Nonprofit 411: Engaging Major Donors During Coronavirus

Nonprofit 411 Roger Magnus-minBy Diane Remin, MajorDonors.com

Let’s start by considering what donors want under normal circumstances. In her landmark, research-based book, Donor-Centered Fundraising (2003), author Penelope Burk, lays it out for us on page 10:

  1. Prompt, personalized acknowledgement of their gifts
  2. Confirmation that their gifts have been set to work as intended
  3. Measurable results on their gifts at work prior to be asked for another contribution

Donors want to know what you are doing with their money—and, as time goes by, what their gift accomplished. Additionally, they want to be thanked right away and personally. That hasn’t changed!

What is happening now—and what are the implications?

  • Uncertainty has increased. Trustworthiness has never been more important.
  • Distraction has increased. Donors need to be reminded about why your work is important.
  • You can’t visit with donors in-person. In these times, use the phone and, preferably, videoconferencing (e.g. Zoom, Skype, FaceTime)
  • There may be financial issues. Listen carefully—don’t presume. Be prepared to be flexible, e.g., re-negotiate pledge schedules. Take care of your donors!

How to engage your major donors: permission-based conversations.

I always feel a bit silly when I talk about a permission-based approach. Why? Because it is so obvious once you hear it. You are literally asking the donor for permission to take each step. Absent permission, stop and set-up the next check-in.

Step 1: Pick up the phone and check-in: How is the donor doing? This question has new significance amidst Covid-19. How are they, their family, how are they dealing with staying home, etc. Listen, listen, listen. If the donor is not doing well, stop, help if you can, and agree on another call an appropriate time down the road.

Step 2: Get permission to discuss what your organization is doing in response to COVID-19. Literally, “Can we talk about what [nonprofit] is doing in response to COVID-19?” Make this a discussion by including the donor: How does that strike you? Is this making sense? Do you have any thoughts about this?

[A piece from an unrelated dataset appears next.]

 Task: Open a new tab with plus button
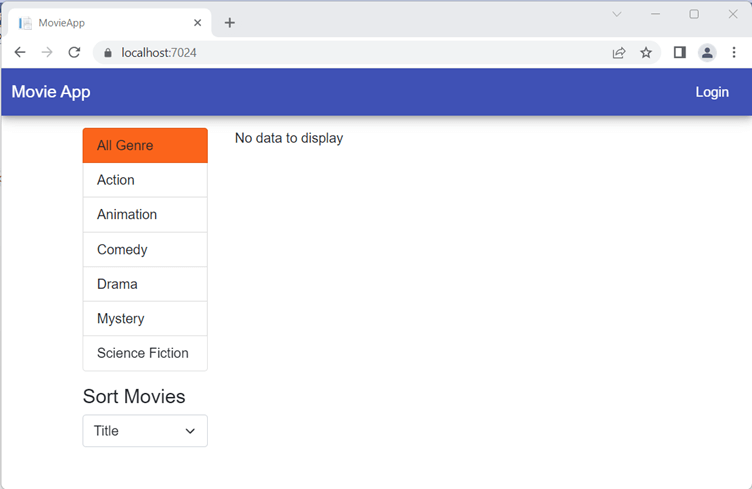tap(229, 22)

Step 3: If the donor is engaged, get permission to talk about the funding plan: “Would it be OK if I share the funding plan with you now?” You are getting permission to talk about money. For this part of the conversation, you’ll need a funding plan:

  • A dollar goal (think of this as a campaign)—On the phone, this sounds like: “We are looking to raise $X to [highlight key point or two most relevant to donor].”
  • A leadership giving chart with the number of gifts at each level. On the phone, simply describe a leadership giving range: “We are looking for leadership gifts in the $10,000 to $50,000 range.” Tip: Consider asking one or two top donors for lead, matching gift(s) that total 50% of the goal.
  • Gift impact examples tied to the various leadership giving levels. On the phone, you’ll mention one or two that coincide with the donor’s likely giving level.

Step 4: Give the donor the opportunity to help.

It is a myth that major donors won’t give or that you should leave your donors alone. Quite the contrary! Previous crises tell us that donors want to hear from you, know that you care, learn what you are doing, and help if they can.